## Exercise objective:
Please work out how many lines in the data below contain "icon", and reply with that number alone.

## Available data:
---------------

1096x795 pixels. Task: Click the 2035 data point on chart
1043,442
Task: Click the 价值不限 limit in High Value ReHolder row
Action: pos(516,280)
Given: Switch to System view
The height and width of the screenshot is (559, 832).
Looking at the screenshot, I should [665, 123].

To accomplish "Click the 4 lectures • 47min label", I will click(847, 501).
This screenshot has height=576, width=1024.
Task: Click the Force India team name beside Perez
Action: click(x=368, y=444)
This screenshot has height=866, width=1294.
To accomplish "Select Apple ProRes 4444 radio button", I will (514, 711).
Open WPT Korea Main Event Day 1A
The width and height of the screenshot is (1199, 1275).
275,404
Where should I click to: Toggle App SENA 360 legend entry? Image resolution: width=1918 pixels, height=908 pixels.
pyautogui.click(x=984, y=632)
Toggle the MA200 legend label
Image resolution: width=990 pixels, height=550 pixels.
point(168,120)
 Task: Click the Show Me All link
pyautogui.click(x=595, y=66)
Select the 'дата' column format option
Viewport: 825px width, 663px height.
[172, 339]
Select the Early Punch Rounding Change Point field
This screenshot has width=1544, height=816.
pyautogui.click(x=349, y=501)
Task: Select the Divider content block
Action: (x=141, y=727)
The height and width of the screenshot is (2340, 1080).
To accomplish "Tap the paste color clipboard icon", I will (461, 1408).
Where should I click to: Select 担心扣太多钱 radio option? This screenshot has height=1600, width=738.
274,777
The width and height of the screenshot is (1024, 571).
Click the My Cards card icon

---------------

## Response:
2